Русский лес
Шрифт:
— Чего ж его жалеть, Ваня, лес-то: все одно чужой он, — сказал Кнышев тихо, словно оправдаться хотел. — Думаешь, без меня и не раскрадут её, Расею-то? Все берут, эва, из-за моря ручищи тянутся. Как же русскому-то близ матушки не поживиться? — Вдруг как бы зарница опахнула его потемневшее лицо. — Не жалей, Ванюха, стегай её втрое, трать, руби... хлеще вырастет! — Он так и недосказал, колени его разжались: недолго солома горит. — Ладно, ступай, дурачок...
Здесь-то и случилось происшествие, о котором началась речь. На прощанье купец стал втискивать мальчику в ладонь внезапно появившийся четвертной билет, а тот не брал, к удивлению свидетелей, отбивался, словно чувствовал нечистый смысл подарка; тогда Кнышев попытался всунуть его за пазуху Ивану, но и тут не достиг успеха. Даже смешно получалось, что отстегать отечество гораздо легче, чем нищему милостыню всучить... Сопротивление всегда будило в Кнышеве приступ бешеной силы, и неизвестно, чем покончилась бы та потешная сценка, если бы снова не вмешался Афанасий. Он просто зажал в своем огромном кулаке Иванову руку вместе с даянием, да так и вывел племянника из номера... Возможно, случись при этом Александр Яковлевич Грацианский,
Впрочем, нельзя и винить его: Александр Яковлевич слышал этот эпизод лишь в самом беглом пересказе, без художественных подробностей. Иначе, минуя рассказанные пустяки, он прямо обратился бы к рассмотрению таинственных пособий в студенческую пору Вихрова... Однако и на этот раз кнышевские деньги послужили для Ивана источником таких ценнейших приобретений, как наилучший в Санкт-Петербурге картуз с лакированным козырьком, не говоря уже о совсем мало ношенном пиджаке, размеры которого обеспечивали запас заплаток вплоть до совершеннолетия. Но прежде всего достойны упоминания выдающиеся сапоги, первые в жизни Ивана и столь скрипучие, что почтительно оглядывались городовые. По утверждению зазывал Апраксина рынка, с подобной внешностью легко было получить должность и в Зимнем дворце.

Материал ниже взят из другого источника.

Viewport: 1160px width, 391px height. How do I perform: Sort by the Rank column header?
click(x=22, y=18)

Последнее оказалось сущим обманом: Ивана взяли всего лишь на дровяной склад, и то в ученье, то есть без жалованья. Зато Агафья сразу нанялась чёрной кухаркой в тот нарядный, с каменными геркулесами над подъездом дом, где раньше дворничал Афанасий.
2
Таким образом, мальчику предстояла вечная молодость личности на побегушках, если бы каким-то кружным путем и с запозданием в два года столкновение его с Кнышевым не стало достоянием гласности. В одном журнальном очерке был описан случай на Облоге, по воле автора превратившийся в героический поединок крестьянского ребенка со знаменитым лесоистребителем; при этом, для пущего укора отцам отечества, полностью назывались фамилии участников и место действия. В то время передовые люди прилагали немало напрасных усилий сдержать беспорядочное наступление топора, а хозяин Агафьи был тот самый, скандальный впоследствии, Туляков, читавший курс лесоустройства в петербургском Лесном институте.

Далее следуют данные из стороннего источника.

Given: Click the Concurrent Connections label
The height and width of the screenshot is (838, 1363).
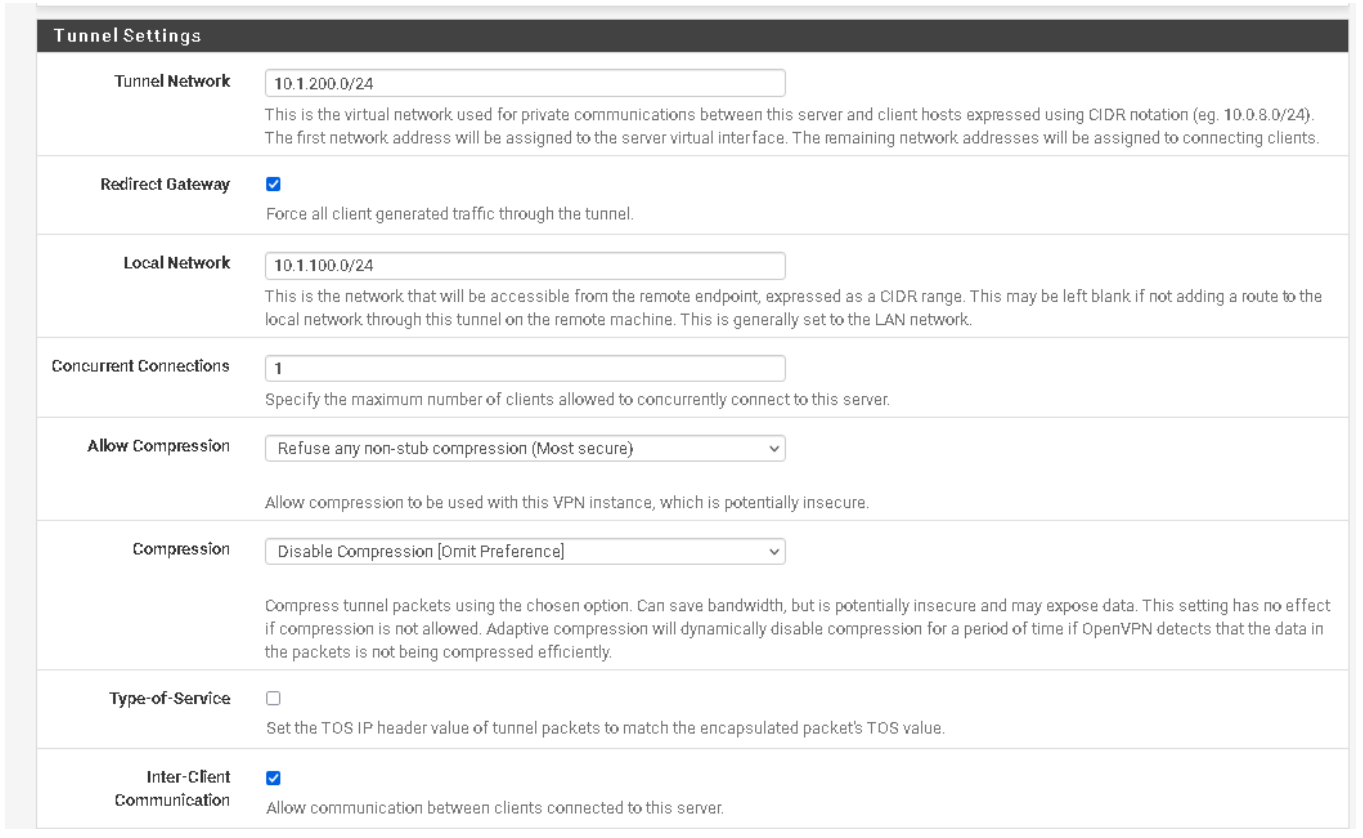Looking at the screenshot, I should click(140, 366).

Он выразил желание познакомиться с заступником за русский лес, но, значит, выразил не с достаточной силой, потому что встреча произошла ещё полугодом позже после появления статьи — в очередное посещение Ивана. Молодого человека извлекли из-за ситцевой занавески, где мать украдкой кормила его вчерашними хозяйскими щами, и прямиком предоставили в богатый и неуютный кабинет скорее департаментского чиновника, нежели ученого-лесовода. Перебирая рукописи на громадном столе, Туляков рассеянно выслушал историю разорения Енги; из кнышевских подвигов ему были известны и похлеще, да и сам крестьянский ребенок уже подрос, ему было близ пятнадцати, так что и острота происшествия попритупилась к тому сроку. Но вскоре бесхитростный рассказ Ивана коснулся обстоятельств Матвеевой гибели, дружбы с Калиной и ещё — как ребятки благоговейно стояли на коленках у лесного родничка. Мальчик заволновался, впервые в нем пробудился голос будущего депутата лесов... и вдруг как бы весь поверженный Облог втиснулся сюда, в апартаменты лесного вельможи, — громадный слепец в зеленых лохмотьях, бормоча свою зряшную гугнивую жалобу; Иван был только поводырь при нем.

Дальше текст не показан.